>> start INPUT MATERIAL

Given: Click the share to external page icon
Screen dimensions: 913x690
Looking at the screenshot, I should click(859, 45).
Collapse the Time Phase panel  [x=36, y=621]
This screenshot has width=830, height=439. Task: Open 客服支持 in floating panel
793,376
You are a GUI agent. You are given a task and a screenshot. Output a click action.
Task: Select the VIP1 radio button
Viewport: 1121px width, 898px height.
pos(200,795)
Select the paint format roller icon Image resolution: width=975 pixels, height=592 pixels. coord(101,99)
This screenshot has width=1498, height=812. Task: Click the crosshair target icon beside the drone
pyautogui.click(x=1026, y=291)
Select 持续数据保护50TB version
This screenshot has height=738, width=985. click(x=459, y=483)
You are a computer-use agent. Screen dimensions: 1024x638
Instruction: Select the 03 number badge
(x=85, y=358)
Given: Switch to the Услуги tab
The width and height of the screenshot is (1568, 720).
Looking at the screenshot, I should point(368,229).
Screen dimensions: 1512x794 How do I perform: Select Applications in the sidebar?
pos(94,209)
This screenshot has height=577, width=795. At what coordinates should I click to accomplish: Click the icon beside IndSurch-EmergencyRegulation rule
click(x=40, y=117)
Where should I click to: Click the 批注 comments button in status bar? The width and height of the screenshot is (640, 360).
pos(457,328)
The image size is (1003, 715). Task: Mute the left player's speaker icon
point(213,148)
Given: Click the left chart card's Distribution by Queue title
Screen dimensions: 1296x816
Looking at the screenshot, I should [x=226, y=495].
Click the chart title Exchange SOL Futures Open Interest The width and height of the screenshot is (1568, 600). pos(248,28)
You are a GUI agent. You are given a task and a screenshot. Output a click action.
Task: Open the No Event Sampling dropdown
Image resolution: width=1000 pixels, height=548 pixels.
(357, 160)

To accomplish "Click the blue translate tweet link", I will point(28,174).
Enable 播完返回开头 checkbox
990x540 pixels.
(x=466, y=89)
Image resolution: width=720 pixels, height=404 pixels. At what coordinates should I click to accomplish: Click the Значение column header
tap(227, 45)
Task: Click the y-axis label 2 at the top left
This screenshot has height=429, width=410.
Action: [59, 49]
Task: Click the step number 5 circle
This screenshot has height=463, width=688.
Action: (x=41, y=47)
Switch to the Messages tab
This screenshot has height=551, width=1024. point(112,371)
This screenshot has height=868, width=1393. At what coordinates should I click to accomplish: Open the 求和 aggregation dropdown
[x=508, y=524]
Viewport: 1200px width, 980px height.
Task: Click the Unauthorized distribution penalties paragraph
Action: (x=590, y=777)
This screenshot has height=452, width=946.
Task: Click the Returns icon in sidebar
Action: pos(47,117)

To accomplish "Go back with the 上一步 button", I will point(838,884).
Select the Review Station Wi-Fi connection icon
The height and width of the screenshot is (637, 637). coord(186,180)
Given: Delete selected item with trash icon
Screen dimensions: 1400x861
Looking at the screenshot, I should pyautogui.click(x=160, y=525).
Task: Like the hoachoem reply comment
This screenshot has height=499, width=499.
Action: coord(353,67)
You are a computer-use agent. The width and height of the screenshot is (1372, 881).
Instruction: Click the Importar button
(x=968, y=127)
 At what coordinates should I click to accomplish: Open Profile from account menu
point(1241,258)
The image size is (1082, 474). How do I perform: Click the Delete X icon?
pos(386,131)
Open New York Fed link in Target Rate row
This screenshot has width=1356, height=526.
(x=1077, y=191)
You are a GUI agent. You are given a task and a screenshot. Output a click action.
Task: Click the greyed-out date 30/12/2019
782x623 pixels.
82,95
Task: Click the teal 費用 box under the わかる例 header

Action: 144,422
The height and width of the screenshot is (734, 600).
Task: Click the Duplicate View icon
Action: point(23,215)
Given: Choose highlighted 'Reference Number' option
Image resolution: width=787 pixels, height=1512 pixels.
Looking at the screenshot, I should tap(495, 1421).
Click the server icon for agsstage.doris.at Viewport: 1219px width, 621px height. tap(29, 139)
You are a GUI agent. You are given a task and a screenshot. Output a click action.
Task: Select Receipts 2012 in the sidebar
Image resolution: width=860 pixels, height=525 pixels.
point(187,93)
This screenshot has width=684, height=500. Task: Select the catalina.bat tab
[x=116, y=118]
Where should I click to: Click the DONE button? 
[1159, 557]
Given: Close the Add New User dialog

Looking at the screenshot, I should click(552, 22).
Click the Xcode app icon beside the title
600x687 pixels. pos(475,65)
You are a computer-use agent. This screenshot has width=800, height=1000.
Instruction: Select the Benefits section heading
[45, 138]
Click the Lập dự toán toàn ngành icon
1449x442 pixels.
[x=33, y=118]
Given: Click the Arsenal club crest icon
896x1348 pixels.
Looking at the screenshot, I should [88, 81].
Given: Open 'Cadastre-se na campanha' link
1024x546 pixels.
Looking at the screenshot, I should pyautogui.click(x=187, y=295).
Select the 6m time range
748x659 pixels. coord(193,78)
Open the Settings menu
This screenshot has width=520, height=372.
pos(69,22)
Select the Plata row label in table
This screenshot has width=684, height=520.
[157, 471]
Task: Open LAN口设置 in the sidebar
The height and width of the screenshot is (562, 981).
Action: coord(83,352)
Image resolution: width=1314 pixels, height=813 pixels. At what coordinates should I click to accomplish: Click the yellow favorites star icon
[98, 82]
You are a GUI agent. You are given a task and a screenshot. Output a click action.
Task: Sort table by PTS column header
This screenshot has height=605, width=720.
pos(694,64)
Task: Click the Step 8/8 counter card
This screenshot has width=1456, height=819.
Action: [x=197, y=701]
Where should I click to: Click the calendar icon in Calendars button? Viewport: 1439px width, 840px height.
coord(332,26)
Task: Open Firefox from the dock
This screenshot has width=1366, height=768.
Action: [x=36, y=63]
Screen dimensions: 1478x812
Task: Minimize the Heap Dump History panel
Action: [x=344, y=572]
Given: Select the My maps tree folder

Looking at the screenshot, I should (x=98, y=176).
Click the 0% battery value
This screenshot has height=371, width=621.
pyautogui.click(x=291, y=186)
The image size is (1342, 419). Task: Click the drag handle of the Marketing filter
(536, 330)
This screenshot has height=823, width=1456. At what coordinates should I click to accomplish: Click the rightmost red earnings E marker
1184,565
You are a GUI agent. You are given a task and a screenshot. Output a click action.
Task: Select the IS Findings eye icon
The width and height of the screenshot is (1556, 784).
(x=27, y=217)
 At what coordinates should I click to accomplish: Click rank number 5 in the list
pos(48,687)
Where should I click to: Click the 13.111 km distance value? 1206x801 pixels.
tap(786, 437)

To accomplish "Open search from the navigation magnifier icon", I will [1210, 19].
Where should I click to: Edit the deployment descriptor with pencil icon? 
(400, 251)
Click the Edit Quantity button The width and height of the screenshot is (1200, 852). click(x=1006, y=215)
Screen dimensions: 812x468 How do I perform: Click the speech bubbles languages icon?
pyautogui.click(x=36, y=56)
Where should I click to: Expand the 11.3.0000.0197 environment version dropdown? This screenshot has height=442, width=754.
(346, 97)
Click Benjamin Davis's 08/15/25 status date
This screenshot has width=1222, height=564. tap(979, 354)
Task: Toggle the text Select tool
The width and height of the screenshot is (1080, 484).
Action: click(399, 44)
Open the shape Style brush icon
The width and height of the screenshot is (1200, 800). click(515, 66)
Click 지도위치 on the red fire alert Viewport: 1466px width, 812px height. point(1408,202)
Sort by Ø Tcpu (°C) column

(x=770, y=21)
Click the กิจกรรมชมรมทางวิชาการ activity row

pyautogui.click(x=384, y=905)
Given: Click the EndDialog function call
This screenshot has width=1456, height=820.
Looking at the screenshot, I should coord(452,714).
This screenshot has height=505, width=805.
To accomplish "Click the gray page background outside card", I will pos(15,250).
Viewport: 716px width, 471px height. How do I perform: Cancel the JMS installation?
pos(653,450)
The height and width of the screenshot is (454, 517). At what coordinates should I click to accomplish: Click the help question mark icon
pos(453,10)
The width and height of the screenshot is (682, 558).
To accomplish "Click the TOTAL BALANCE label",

>> end INPUT MATERIAL

-- REQUEST --
Retype the lines of the listing starting at the line that contains "This screenshot has width=1498, height=812." and ending at the line that contains "click(x=40, y=117)", with both of those lines included.

-- FINISHED TASK --
This screenshot has width=1498, height=812. Task: Click the crosshair target icon beside the drone
pyautogui.click(x=1026, y=291)
Select 持续数据保护50TB version
This screenshot has height=738, width=985. click(x=459, y=483)
You are a computer-use agent. Screen dimensions: 1024x638
Instruction: Select the 03 number badge
(x=85, y=358)
Given: Switch to the Услуги tab
The width and height of the screenshot is (1568, 720).
Looking at the screenshot, I should point(368,229).
Screen dimensions: 1512x794 How do I perform: Select Applications in the sidebar?
pos(94,209)
This screenshot has height=577, width=795. At what coordinates should I click to accomplish: Click the icon beside IndSurch-EmergencyRegulation rule
click(x=40, y=117)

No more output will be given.